Monday letters: Be a literacy volunteer, real evil, right decisions, ‘valuable asset’
Literacy Outreach volunteering an amazing opportunity
I wanted to take a minute and introduce myself; I am a student from Colorado Mountain College taking a leadership class, one of my many assignments for this semester was a community engagement service-learning project. I was given the task to show the social change model of leadership. This is leadership that is based on seven values; they are awareness of beliefs, being genuine and authentic, having a commitment, being able to collaborate, having a common purpose, being a leader who can disagree and still have focus on the common purpose and finally being able to connect to the community.
I can honestly say that I was apprehensive, not sure I truly understood my project. I set my fears aside and called Literacy Outreach. I knew working with them in the past I had built a pretty good relationship with them, and I was able to commit time to supporting a community member. I called Steven the Volunteer Coordinator thinking I was going to help with Spellebration, but instead I was asked if I wanted to be a tutor. I knew that it was stepping out of my comfort zone.
I signed up for a four-hour training session and within a month I was introduced to a community member who is needing support with English classes.

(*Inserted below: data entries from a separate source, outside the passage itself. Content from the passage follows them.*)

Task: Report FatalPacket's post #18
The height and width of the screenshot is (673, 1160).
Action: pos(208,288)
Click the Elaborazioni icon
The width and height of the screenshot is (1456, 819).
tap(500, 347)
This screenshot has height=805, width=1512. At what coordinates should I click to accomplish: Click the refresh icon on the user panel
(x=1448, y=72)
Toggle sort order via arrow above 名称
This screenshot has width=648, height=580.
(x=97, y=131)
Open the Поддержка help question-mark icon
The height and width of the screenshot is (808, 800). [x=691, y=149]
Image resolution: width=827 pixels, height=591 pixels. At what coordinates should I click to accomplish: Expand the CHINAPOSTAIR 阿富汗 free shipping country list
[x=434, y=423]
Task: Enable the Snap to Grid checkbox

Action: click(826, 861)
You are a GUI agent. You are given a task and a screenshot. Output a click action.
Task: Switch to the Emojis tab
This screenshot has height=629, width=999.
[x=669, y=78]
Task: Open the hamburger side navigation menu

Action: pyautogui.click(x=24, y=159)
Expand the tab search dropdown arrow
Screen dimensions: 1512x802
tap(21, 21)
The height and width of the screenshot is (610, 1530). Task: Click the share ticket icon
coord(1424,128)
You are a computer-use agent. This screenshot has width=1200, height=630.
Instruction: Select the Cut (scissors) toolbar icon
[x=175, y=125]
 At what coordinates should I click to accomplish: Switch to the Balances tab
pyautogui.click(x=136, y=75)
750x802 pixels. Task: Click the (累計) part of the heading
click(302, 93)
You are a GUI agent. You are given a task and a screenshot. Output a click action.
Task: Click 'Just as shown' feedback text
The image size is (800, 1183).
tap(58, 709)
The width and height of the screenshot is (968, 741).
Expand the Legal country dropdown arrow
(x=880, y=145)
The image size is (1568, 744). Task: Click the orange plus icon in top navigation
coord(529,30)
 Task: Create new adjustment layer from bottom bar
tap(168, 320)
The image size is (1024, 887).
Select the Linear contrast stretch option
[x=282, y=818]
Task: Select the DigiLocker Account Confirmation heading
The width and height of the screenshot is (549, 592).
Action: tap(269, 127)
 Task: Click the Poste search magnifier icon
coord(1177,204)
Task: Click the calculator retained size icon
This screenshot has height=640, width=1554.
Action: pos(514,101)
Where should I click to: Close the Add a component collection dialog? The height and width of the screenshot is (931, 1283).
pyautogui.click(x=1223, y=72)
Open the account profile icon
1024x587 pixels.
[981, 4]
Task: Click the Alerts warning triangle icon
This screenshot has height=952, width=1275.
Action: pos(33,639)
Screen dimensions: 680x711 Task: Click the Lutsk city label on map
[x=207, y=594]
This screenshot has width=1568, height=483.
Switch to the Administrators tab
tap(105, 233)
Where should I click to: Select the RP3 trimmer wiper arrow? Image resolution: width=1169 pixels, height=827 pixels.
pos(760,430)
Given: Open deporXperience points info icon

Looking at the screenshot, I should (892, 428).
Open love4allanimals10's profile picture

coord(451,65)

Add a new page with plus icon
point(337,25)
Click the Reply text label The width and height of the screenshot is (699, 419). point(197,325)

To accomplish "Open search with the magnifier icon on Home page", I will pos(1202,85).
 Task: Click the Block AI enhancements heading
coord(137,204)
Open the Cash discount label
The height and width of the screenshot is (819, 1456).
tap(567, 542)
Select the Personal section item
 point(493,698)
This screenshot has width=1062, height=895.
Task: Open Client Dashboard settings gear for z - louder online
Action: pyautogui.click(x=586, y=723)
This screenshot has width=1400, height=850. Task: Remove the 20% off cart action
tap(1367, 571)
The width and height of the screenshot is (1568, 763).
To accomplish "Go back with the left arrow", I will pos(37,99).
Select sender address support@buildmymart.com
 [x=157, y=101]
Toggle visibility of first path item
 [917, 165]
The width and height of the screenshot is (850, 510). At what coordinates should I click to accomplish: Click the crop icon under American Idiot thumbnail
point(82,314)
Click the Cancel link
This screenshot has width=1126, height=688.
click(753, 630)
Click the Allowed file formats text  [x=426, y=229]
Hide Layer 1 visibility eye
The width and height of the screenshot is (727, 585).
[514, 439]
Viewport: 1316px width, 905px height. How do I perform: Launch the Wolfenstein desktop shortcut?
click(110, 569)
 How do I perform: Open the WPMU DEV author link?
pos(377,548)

We found a common purpose and we are creating a lasting friendship. Their eagerness to learn is amazing. I look forward to seeing them every week, we share commonalities and their weekly events.
I am not a teacher; I am a community member who has stepped out of my comfort zone and has found some normalcy after some trying months. There are so many other community members looking for support and I am hoping you will take a minute and maybe call Steven at Literacy Outreach 970-945-5282 and volunteer.
Pauline Trujillo, Carbondale
Reserve judgment for evil in the world, not drag shows
Bill Sanderson (4/28 letters), I think your fears for the future are warranted but misplaced.
Transgressive fashions in dress, comedy and expression have always been responses to conformist majorities’ repressive tendencies. It’s one of our species’ flaws that we rush to judge, condemn and punish the variable ways there are of being human, attributing moral significance to difference itself. We’re quick to label as “evil” things that seem outlandish or inexplicable. Why is it so tempting to demonize the unfamiliar instead of trying to understand it?
There is plenty of real evil afoot: the destruction of the natural world; the rise of mindless violence against the helpless; the growing masses of stateless refugees, and domestic homeless — who have little hope of ever enjoying a safe place in the world no matter what they do. In our own beautiful valley, there are encampments of the dispossessed within a stone’s throw of truly obscene levels of wealth and luxury.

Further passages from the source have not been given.